Il était presque minuit quand Hartmut Sartorius se réveilla. La télévision marchait toujours – un brutal film d’horreur où une ado, les yeux élargis d’effroi, fuyait devant un psychopathe masqué qui finissait par l’abattre à coups de hache et de tronçonneuse. Abruti, Sartorius chercha à tâtons le levier de commande et éteignit le poste. Ses genoux lui firent mal quand il se leva. La cuisine était éclairée, la poêle avec l’escalope et les pommes sautées, intacte sur le gaz. Un coup d’œil à la pendule de cuisine lui apprit qu’il était tard. La veste de Tobias n’était pas au portemanteau, mais les clés de la voiture étaient posées dans le vide-poches, donc il n’était pas sorti. Ce garçon exagérait vraiment avec son déblayage.
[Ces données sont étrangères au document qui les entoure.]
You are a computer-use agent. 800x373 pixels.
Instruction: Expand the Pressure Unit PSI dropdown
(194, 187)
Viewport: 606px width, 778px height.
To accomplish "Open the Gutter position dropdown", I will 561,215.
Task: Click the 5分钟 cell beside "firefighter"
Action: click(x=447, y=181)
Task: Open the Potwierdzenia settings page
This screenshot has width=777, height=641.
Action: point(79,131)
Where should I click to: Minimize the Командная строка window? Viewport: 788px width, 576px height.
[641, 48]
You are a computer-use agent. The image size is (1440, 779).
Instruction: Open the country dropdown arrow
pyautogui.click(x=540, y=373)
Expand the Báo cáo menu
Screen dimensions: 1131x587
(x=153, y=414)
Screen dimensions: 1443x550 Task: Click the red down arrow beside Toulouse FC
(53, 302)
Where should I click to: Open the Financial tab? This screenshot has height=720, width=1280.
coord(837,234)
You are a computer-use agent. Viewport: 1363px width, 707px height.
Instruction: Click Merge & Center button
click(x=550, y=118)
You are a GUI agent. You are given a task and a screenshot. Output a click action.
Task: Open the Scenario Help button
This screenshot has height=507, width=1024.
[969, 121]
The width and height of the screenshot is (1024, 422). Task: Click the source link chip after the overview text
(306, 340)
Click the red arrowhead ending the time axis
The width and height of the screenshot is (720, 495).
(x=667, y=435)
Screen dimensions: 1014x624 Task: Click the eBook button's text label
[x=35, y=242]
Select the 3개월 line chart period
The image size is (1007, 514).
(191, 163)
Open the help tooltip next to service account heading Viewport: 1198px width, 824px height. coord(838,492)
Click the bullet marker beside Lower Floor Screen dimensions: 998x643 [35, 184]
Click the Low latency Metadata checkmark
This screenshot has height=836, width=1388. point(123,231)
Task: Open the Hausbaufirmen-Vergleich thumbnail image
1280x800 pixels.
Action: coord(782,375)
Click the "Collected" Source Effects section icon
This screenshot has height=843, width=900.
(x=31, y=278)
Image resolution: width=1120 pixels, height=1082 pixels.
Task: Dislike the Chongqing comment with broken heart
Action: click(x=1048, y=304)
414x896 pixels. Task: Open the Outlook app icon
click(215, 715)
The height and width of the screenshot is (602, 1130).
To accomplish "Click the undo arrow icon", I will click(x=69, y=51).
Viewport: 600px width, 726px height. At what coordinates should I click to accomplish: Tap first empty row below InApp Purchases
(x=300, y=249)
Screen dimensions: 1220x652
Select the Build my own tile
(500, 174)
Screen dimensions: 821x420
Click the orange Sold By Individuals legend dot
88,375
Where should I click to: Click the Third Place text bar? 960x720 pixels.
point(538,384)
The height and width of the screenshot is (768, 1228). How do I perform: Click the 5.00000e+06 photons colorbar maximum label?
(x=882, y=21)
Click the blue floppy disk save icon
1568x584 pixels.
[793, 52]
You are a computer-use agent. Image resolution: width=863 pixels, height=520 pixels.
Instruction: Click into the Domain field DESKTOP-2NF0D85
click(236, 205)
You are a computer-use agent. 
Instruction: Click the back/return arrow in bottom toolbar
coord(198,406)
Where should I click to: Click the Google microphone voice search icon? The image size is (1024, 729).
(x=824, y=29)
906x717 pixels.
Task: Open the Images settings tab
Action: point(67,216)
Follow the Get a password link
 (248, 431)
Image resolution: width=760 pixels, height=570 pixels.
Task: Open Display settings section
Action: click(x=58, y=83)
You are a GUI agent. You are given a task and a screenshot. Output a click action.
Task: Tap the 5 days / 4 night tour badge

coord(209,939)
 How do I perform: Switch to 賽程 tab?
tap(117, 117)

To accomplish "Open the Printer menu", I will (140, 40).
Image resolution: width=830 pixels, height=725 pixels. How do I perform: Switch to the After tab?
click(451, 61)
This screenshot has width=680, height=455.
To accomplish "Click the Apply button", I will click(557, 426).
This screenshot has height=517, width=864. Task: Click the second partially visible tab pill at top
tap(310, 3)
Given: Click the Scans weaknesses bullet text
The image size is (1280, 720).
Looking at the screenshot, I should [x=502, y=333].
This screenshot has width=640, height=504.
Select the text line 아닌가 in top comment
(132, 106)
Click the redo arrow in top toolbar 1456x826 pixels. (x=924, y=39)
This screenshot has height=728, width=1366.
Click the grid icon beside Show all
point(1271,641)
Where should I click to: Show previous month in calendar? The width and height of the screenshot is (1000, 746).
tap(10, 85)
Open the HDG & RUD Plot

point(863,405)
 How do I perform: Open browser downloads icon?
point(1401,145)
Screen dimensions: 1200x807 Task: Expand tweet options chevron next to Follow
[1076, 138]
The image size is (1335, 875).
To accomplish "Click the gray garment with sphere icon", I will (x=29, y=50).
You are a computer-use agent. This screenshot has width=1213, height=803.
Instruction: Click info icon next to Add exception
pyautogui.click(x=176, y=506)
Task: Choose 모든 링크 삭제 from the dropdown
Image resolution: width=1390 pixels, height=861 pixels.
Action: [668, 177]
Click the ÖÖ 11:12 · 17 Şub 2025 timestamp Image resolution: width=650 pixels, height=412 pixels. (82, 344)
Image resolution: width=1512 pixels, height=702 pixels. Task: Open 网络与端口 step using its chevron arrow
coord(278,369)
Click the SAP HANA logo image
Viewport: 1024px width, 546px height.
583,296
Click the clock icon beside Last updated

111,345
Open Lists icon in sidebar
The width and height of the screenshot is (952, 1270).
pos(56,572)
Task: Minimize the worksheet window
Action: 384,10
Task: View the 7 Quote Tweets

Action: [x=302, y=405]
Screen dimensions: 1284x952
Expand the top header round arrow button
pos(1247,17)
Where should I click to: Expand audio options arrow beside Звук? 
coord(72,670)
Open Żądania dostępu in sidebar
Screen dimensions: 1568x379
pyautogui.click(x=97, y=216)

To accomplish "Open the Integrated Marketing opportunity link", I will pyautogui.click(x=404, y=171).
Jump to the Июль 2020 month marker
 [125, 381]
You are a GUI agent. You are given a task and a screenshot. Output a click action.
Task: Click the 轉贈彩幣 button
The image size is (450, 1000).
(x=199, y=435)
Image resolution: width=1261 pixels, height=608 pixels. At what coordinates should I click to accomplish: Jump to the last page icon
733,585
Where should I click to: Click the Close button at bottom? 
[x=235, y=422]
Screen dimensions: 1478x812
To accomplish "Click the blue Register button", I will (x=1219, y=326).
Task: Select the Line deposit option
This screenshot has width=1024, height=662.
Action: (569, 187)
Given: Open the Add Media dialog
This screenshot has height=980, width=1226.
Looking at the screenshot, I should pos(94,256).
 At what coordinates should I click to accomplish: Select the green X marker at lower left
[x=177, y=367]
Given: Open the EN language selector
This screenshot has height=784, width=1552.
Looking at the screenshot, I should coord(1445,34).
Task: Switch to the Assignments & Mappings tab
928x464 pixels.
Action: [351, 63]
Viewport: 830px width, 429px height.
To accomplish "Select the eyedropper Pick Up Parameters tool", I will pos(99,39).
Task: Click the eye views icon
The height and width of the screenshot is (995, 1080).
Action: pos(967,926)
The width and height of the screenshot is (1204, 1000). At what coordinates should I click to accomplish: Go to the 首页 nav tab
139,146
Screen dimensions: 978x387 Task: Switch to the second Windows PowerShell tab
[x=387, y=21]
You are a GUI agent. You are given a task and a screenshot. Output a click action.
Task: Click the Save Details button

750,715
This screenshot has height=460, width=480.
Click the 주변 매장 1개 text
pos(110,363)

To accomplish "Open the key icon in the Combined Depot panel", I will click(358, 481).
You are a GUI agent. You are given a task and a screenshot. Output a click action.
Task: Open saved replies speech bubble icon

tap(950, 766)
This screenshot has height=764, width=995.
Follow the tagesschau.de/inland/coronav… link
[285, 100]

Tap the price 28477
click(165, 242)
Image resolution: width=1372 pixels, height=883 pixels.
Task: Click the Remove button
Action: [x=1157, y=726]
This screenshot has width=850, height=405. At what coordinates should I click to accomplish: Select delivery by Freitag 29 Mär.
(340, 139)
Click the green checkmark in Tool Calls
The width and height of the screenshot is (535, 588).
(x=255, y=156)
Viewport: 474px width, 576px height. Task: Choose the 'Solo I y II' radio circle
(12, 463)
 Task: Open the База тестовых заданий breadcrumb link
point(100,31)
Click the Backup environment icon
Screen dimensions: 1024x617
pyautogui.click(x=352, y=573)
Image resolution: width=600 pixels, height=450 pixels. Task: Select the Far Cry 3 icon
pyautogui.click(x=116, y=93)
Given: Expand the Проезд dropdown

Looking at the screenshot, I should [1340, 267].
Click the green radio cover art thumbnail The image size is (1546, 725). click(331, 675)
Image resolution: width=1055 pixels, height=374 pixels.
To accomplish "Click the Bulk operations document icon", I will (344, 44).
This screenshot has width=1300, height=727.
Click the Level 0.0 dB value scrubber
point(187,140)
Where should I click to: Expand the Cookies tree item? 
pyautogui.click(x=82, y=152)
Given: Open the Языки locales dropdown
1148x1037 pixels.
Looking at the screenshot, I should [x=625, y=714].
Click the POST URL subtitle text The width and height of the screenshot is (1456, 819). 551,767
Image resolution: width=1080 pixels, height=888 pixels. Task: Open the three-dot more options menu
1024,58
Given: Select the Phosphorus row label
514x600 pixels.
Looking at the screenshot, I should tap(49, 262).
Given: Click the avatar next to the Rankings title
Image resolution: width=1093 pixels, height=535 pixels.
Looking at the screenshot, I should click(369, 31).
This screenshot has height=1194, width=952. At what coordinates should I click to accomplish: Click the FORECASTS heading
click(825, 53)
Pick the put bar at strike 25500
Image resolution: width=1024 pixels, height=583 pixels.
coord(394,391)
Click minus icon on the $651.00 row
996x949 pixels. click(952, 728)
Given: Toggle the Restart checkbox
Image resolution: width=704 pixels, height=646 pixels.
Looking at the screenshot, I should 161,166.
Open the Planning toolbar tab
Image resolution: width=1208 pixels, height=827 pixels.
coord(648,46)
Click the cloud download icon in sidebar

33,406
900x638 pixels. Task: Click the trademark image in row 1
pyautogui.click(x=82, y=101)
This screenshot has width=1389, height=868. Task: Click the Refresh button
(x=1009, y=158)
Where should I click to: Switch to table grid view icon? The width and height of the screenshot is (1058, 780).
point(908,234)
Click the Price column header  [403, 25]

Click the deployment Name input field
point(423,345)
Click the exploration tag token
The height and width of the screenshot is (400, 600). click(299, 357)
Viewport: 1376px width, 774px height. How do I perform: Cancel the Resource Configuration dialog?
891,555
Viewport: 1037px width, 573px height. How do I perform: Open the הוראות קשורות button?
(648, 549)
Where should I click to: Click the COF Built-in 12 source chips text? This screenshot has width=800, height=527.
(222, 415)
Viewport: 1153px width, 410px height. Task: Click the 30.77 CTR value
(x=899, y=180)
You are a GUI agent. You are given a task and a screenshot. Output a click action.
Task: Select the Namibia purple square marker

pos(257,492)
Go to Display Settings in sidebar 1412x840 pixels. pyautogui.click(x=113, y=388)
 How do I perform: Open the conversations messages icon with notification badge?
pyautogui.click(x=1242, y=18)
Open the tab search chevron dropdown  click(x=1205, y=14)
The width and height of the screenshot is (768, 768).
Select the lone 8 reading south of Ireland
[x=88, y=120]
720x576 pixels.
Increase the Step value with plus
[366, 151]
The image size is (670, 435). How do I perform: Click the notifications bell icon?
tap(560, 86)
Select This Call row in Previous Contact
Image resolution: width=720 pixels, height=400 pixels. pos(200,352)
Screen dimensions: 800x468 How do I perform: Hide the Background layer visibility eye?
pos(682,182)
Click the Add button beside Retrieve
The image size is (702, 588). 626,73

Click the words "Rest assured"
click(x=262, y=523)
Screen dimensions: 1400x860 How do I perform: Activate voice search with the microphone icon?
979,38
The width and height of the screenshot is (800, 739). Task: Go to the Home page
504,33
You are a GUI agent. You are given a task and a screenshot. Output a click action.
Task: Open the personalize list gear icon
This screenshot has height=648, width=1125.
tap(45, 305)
Il avait l’ambition de pouvoir présenter à l’agent immobilier une cour absolument impeccable. Hartmut Sartorius avait approuvé cette décision de Tobias, tout en sachant qu’il devait absolument parler à Claudius des propositions de l’agent immobilier. Après tout, même si ça ne plaisait pas à Tobias, toute la propriété lui appartenait. Sartorius alla pisser puis il fuma une cigarette dans la cuisine. Il était maintenant 0 h 40. Avec un soupir, il se leva et alla dans l’entrée. Il mit son vieux gilet, avant d’ouvrir la porte et de sortir sous la froide pluie nocturne. À son étonnement, le projecteur au coin de la maison ne s’alluma pas, alors que Tobias avait installé un déclencheur automatique trois jours avant. Il gagna la cour et vit que la grange et l’étable étaient elles aussi obscures. Mais la voiture et le tracteur étaient là. Tobias était-il allé chez ses amis ? Il fut pris d’une sensation étrange quand il appuya sur l’interrupteur près de la porte de l’étable. Il y eut un déclic mais rien ne s’alluma. Pourvu qu’il ne soit rien arrivé à Tobias pendant qu’il dormait confortablement devant la télé ! Il alla dans la laiterie. C’est ici que se trouvait le compteur qui commandait toute la maison. Trois manettes étaient baissées. Il les releva et aussitôt la lumière des projecteurs jaillit au-dessus de la porte de l’étable et de la grange. Sartorius traversa la cour et retint un juron quand il marcha avec ses pantoufles dans une flaque d’eau.

— Tobias ?

Il s’arrêta, écouta. Rien. L’étable était vide, aucune trace de son fils. Il continua. Le vent balayait ses cheveux et pénétrait à travers les mailles de son gilet. Il avait froid. L’orage avait déchiré l’épaisse couverture nuageuse, des lambeaux de nuages passaient rapidement devant une demi-lune. Dans cette lumière livide, les trois gros conteneurs posés côte à côte dans la cour ressemblaient à des tanks ennemis. Le sentiment que quelque chose n’allait pas s’accrut quand il vit qu’un battant de la porte de la grange battait dans le vent. Il essaya de l’arrêter mais il lui échappa, pris par une nouvelle rafale comme s’il avait une vie propre. Avec toute sa force, Hartmut Sartorius le ferma derrière lui. Le projecteur s’éteignit une seconde plus tard, mais il connaissait sa cour même dans l’obscurité et il trouva aussitôt l’interrupteur.

— Tobias !

Les tubes de néon grésillèrent et clignotèrent et au même moment il vit les lettres rouges sur le mur : CELUI QUI VEUT PAS COMPRENDRE LE SENTIRA PASSÉ ! La faute d’orthographe le frappa, et il ne vit qu’après la forme recroquevillée sur le sol. La frayeur se propagea si fortement dans ses membres qu’il se mit à trembler. Il traversa la grange en trébuchant, tomba à genoux et comprit avec épouvante ce qui s’était passé. Les larmes lui montèrent aux yeux. Tobias avait les mains et les pieds ligotés, une corde lui entourait le cou si étroitement qu’elle avait profondément entaillé la chair. Ses yeux étaient bandés, son visage et son torse nu montraient clairement des traces de cruels sévices. Il devait être là depuis des heures, le sang était presque coagulé.

— Mon Dieu, mon Dieu, Tobi !

Avec des doigts tremblants, Hartmut Sartorius s’efforça de dénouer les cordes. Au feutre rouge on avait écrit dans son dos : ASSASSIN ! Il toucha l’épaule de son fils et fut épouvanté. La peau de Tobias était glacée.